À Cáritas Portuguesa chegam diariamente pedidos de ajuda para pagar as contas de pessoas a quem a pandemia tirou rendimentos e o emprego. Quase 80 mil euros já foram entregues para pagar rendas ou medicamentos e cresce a necessidade de apoio alimentar.

Eugénio Fonseca, presidente da Cáritas Portuguesa, que coordena as várias Cáritas Diocesanas espalhadas pelo país, não tem dúvidas de que a crise provocada pela pandemia de covid-19 é a que tem maior impacto no agravamento da pobreza nos últimos 100 anos.

A propósito do Dia Internacional para a Erradicação da Pobreza, que se assinala a 17 de Outubro, o presidente da Cáritas aponta o dedo ao avanço rápido do acumular de riqueza “nas mãos de uns poucos” e à disparidade na sua distribuição para sinalizar o contraste com os “ténues sinais” de eliminação da pobreza, muito por falta de “vontade honesta e decidida”.

À recusa da inevitabilidade da pobreza, o dia-a-dia contrapõe-lhe as consequências da pandemia no seu agravamento em Portugal, com “uma contração económica bastante significativa”.

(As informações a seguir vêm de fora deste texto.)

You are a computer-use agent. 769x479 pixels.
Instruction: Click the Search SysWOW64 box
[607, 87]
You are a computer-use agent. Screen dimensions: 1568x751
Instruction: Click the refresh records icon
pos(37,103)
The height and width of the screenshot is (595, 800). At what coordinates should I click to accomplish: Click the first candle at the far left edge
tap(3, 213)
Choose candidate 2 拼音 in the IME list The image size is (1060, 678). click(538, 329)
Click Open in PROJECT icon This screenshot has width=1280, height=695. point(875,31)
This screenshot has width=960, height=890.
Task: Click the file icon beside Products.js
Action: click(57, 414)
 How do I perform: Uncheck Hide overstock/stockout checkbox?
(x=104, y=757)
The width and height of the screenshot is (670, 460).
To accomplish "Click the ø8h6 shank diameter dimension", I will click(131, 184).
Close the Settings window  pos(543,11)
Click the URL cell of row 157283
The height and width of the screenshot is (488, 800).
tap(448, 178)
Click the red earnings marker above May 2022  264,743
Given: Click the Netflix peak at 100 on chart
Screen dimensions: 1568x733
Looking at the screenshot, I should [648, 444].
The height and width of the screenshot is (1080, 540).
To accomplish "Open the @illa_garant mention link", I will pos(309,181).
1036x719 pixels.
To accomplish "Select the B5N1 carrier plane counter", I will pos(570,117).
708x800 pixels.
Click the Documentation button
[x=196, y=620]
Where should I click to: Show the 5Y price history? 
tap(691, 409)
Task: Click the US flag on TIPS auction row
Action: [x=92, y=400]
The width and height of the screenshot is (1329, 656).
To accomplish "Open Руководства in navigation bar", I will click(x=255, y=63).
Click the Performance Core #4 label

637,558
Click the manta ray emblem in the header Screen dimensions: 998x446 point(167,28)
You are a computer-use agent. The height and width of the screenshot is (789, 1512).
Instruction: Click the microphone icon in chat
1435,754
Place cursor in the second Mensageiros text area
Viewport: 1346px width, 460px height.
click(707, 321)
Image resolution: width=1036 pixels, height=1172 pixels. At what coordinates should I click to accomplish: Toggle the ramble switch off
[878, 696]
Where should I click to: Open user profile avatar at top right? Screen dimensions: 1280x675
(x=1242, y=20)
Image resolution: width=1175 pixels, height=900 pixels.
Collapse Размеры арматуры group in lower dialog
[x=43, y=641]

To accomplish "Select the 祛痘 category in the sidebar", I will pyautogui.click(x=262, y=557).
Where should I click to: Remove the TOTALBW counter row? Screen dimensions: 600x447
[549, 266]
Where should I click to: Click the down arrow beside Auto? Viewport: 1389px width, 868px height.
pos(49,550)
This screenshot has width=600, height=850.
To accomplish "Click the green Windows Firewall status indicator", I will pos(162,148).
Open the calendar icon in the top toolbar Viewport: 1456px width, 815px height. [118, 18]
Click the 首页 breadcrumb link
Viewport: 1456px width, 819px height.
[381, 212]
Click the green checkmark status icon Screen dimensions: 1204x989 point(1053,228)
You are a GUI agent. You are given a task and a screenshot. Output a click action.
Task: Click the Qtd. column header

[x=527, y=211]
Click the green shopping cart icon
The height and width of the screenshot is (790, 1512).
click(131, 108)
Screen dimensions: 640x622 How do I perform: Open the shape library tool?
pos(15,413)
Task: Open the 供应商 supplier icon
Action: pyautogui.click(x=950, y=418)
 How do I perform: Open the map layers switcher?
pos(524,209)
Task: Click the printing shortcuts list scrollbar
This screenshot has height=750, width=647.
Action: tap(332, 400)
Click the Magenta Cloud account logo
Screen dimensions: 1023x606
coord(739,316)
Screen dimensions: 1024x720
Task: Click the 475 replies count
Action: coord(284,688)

“Na Cáritas temos sentido isso com um número de crescentes novas situações de pessoas que nunca procuraram o auxílio da nossa instituição e que agora o estão a fazer até para a satisfação de necessidades que na crise anterior apareceram mais tarde, como as necessidades alimentares”, destaca Eugénio Fonseca.

Desde o início da crise epidémica, a Cáritas já apoiou, com a entrega de vales para compra de alimentos em supermercados, 4.660 pessoas, um apoio de 58.465 euros, pago com verbas próprias canalizadas para uma linha de apoio específica de combate aos efeitos da pandemia no valor de 150 mil euros.

Se a alimentação é a ajuda que envolve um maior número de beneficiários, os apoios para pagar rendas, electricidade, medicamentos e exames médicos são os que mobilizam uma verba mais avultada, de cerca de 77 mil euros.

As rendas representam 61% dos pedidos do montante já gasto, enquanto os pedidos de ajuda para pagar medicamentos e exames médicos representam 17% desse total.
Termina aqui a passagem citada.